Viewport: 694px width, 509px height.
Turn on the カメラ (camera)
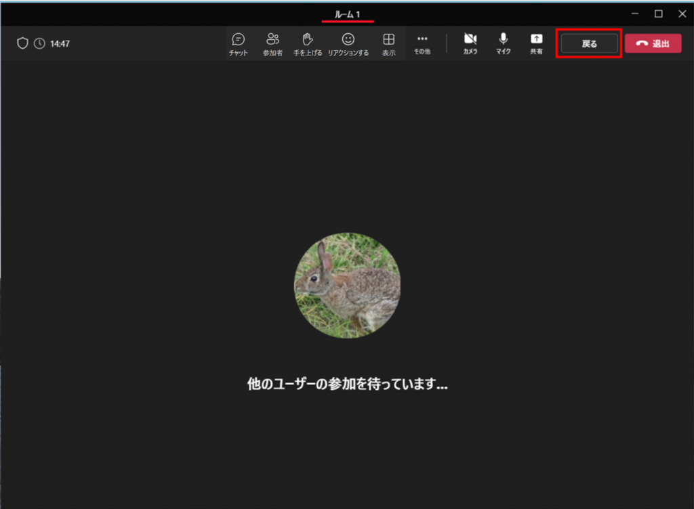click(470, 44)
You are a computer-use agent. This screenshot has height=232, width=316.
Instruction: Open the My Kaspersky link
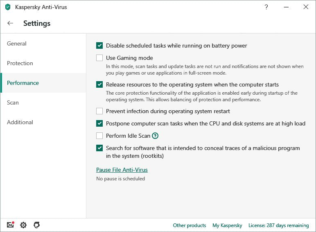point(227,225)
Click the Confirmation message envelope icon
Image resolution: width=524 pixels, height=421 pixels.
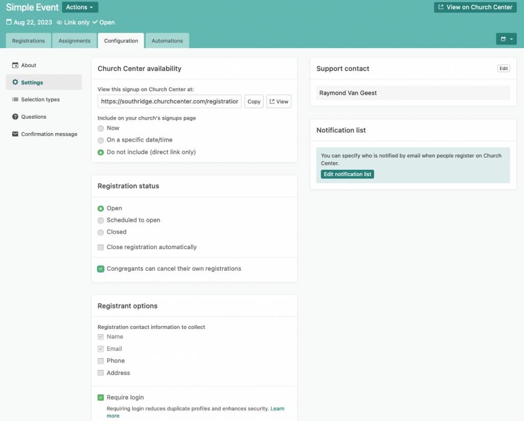click(x=15, y=134)
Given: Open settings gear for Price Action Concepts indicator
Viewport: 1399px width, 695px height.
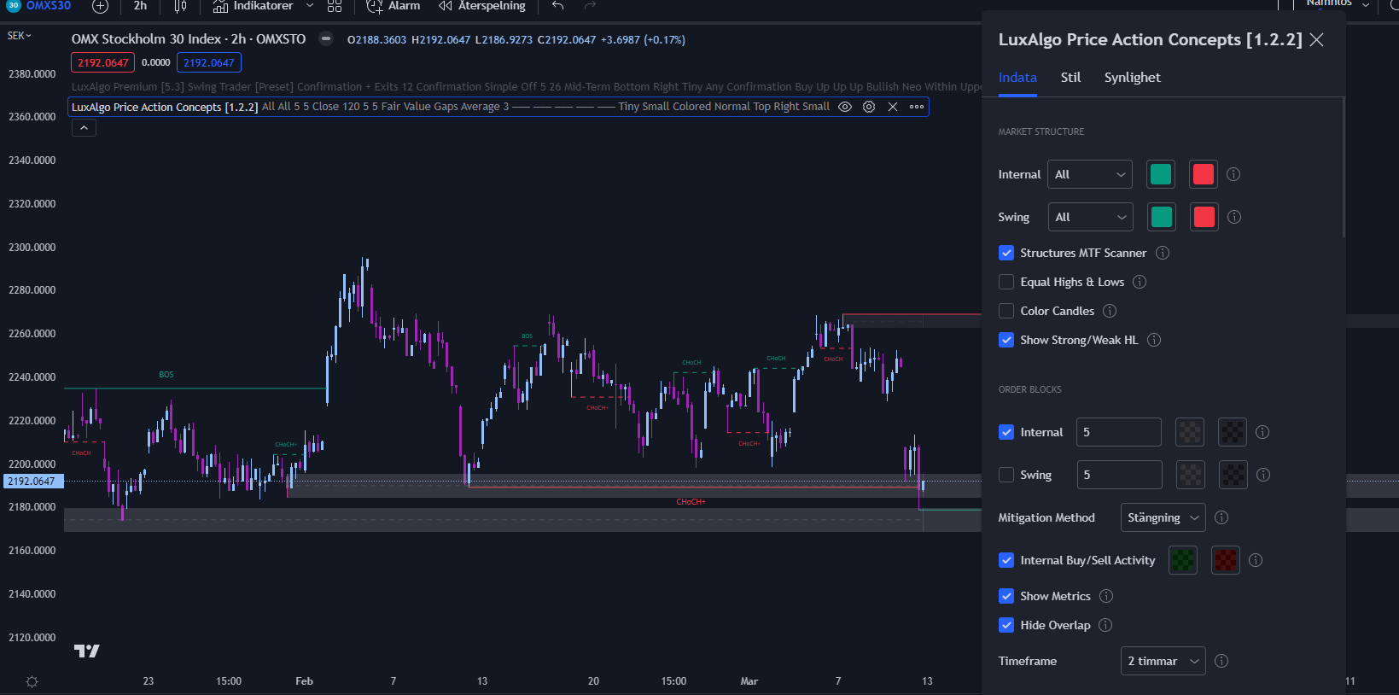Looking at the screenshot, I should [x=869, y=107].
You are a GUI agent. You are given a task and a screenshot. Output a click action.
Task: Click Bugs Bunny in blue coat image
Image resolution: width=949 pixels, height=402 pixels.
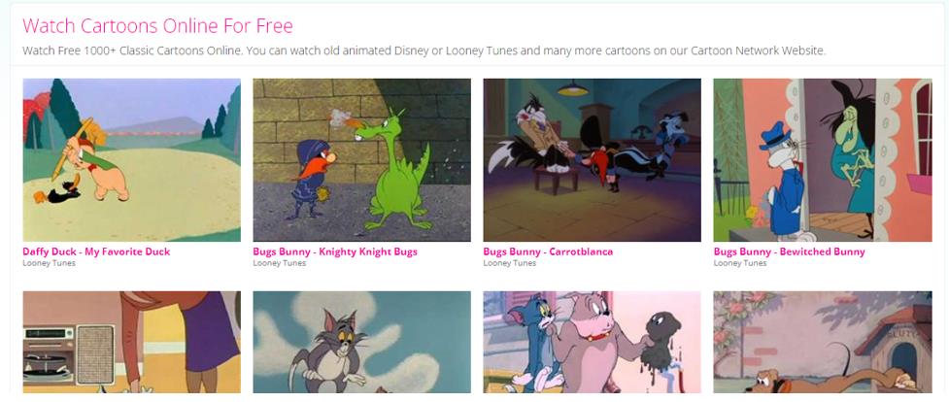click(x=781, y=182)
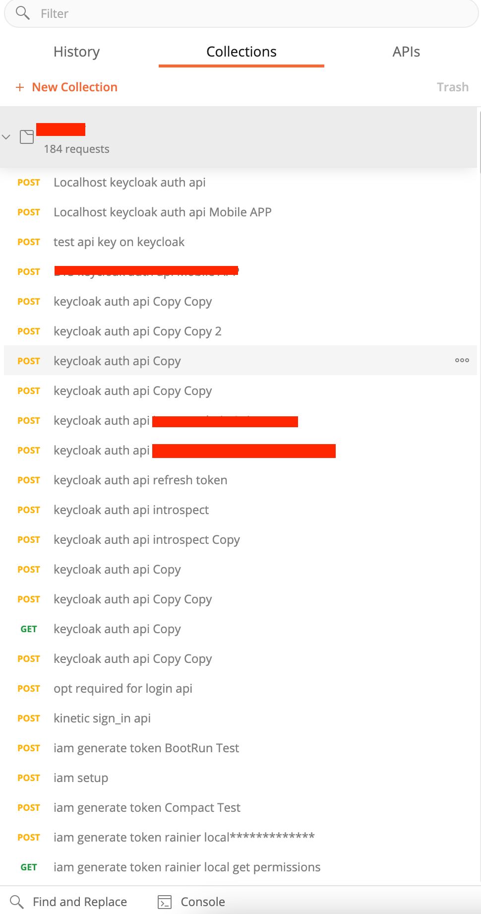Screen dimensions: 481x914
Task: Switch to the History tab
Action: [76, 52]
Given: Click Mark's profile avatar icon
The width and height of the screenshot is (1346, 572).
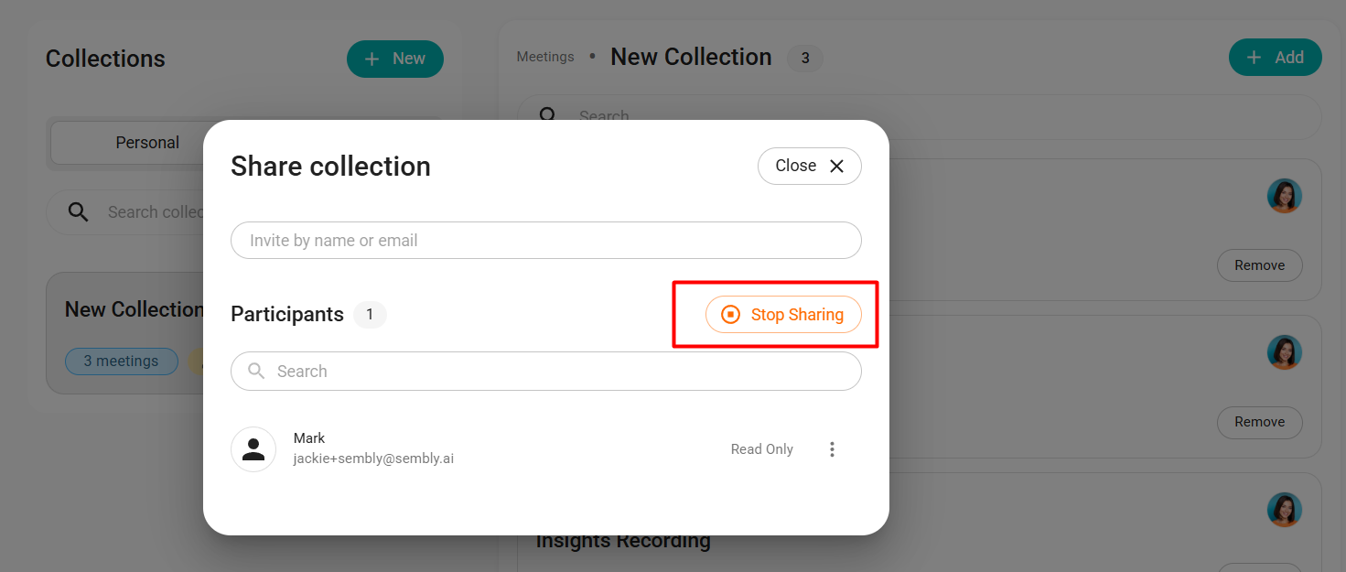Looking at the screenshot, I should 253,449.
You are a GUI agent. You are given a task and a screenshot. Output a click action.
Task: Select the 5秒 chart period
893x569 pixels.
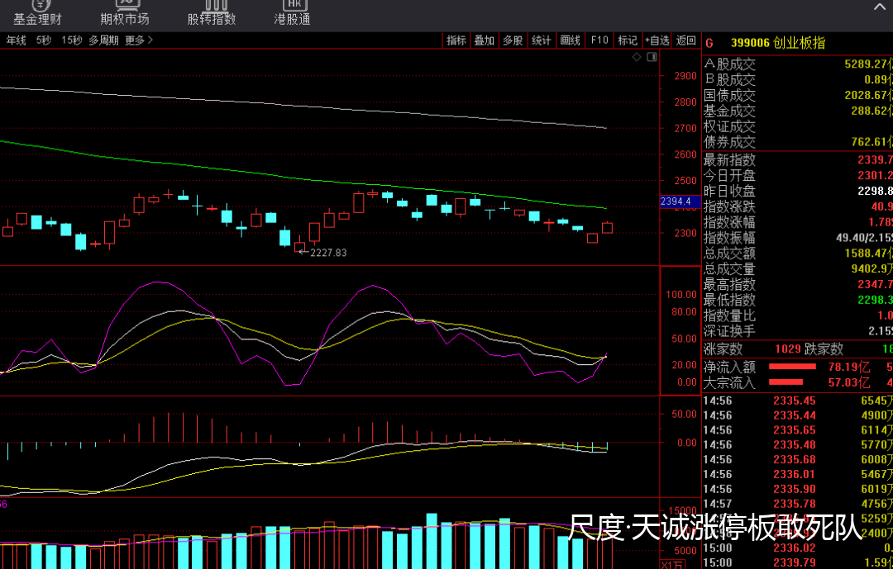click(x=44, y=40)
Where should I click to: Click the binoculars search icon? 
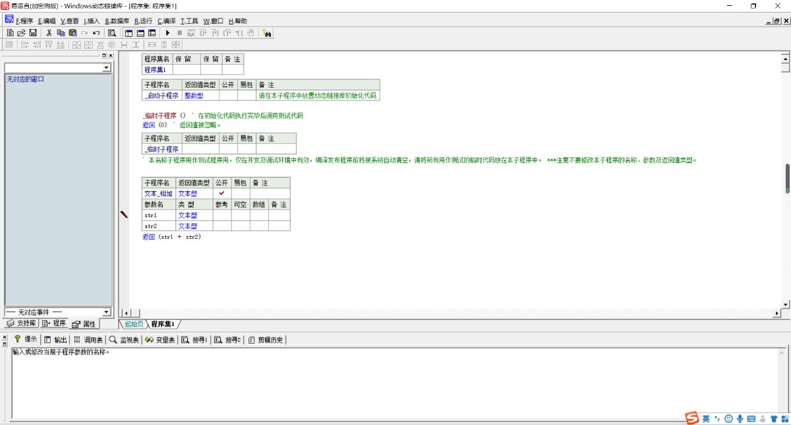coord(267,32)
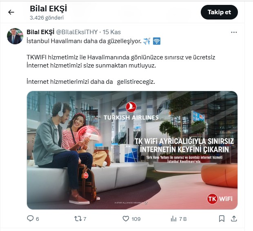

========

**Instructions for the task**
The copy starts at the line holding "Given: Open settings" and ends at the last line of the records above. Transcribe those lines exactly, pictures excluded.

**Written response**
Given: Open settings gear for Price Action Concepts indicator
Viewport: 1399px width, 695px height.
Looking at the screenshot, I should [x=869, y=107].
You are a GUI agent. You are given a task and a screenshot. Output a click action.
Task: Click Bugs Bunny in blue coat image
Image resolution: width=949 pixels, height=402 pixels.
click(x=781, y=182)
Screen dimensions: 481x914
Task: Switch to the History tab
Action: [76, 52]
Given: Click Mark's profile avatar icon
The width and height of the screenshot is (1346, 572).
Looking at the screenshot, I should 253,449.
You are a GUI agent. You are given a task and a screenshot. Output a click action.
Task: Select the 5秒 chart period
893x569 pixels.
click(x=44, y=40)
Where should I click to: Click the binoculars search icon? 
coord(267,32)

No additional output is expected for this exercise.